Citation:
M. Yildiz Sakarya and S.S. Chirayath, “Proliferation Resistance Analysis of Multiple Recycling of Re-enriched Reprocessed Uranium Fuel in Commercial Light Water Reactors”, INMM/ESARDA Joint Annual Meeting, 22-26 May 2023, Vienna, Austria.
Abstract:
Not only the growing demand for electricity combined with the limitations of renewable energy such as wind and solar but also excessive CO2 emission from fossil fuels make nuclear power more attractive as an important supply of energy. However, to develop a concrete nuclear regime, one of the aspects that should be considered is nuclear non-proliferation.

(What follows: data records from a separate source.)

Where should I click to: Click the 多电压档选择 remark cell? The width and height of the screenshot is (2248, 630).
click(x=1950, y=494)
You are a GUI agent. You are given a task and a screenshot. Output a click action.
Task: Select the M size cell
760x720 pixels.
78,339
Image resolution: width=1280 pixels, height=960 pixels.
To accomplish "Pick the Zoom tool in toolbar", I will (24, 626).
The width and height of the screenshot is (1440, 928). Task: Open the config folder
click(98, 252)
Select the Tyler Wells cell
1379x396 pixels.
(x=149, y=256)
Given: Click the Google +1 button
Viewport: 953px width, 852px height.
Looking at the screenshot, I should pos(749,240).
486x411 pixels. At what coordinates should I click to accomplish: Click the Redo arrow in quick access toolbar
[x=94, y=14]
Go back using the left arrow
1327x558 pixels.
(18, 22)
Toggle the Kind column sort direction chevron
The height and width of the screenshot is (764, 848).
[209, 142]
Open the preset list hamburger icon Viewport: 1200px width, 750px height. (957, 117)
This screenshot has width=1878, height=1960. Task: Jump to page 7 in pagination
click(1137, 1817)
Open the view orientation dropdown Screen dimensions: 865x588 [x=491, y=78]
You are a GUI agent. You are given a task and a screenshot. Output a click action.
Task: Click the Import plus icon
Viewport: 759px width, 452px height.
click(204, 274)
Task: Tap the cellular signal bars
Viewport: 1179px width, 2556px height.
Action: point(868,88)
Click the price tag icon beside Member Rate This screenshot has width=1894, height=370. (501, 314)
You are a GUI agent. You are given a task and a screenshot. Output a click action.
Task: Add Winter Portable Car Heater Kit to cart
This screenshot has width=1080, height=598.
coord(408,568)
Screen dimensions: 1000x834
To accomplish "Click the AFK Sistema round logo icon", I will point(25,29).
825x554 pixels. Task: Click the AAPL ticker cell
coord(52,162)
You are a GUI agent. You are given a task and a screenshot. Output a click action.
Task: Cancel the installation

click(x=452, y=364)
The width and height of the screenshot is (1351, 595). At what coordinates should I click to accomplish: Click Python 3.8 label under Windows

The sensitive nuclear proliferation parts of nuclear fuel cycles such as used fuel reprocessing have been the subject of many studies over the years, Proliferation resistance assessment of re-enriched reprocessed uranium fuel discharged from a light water reactor is analyzed in the study presented in this paper. The proliferation resistance is analyzed for the multiple recycling of used nuclear fuel discharged from the water-cooled water-moderated energetic reactor (VVER). Proliferation resistance is analyzed by estimating the growth in the desired amount of even-numbered uranium and plutonium isotopes, especially U236 and Pu238 to make the used fuel less desirable for military purposes. plutonium isotopes especially U236 and Pu238 to make the spent fuel less desirable for military purposes. The Monte Carlo radiation transport code MCNP6.2 and Visual Editor 61 are used for VVER fuel assembly simulation. Uranium enrichment in fuel and fuel assembly geometry data were gathered for the fuel burnup simulation to study the multiple recycling of re-enriched reprocessed uranium obtained from used fuel discharged from a typical VVER. Following the fuel burnup, Matched Abundance Cascade Ratio (MARC), a Phyton code for re-enrichment of the reprocessed uranium is used for multiple recycling purposes. The multiple recycling analysis depicts a promising behavior in terms of proliferation resistance. The results show that RepU contains several uranium isotopes such as U236 which do not exist in natural uranium. U236 plays a vital role in generating Pu238, and multiple recycling enables Pu238 to increase and denature Pu because of its high spontaneous fission.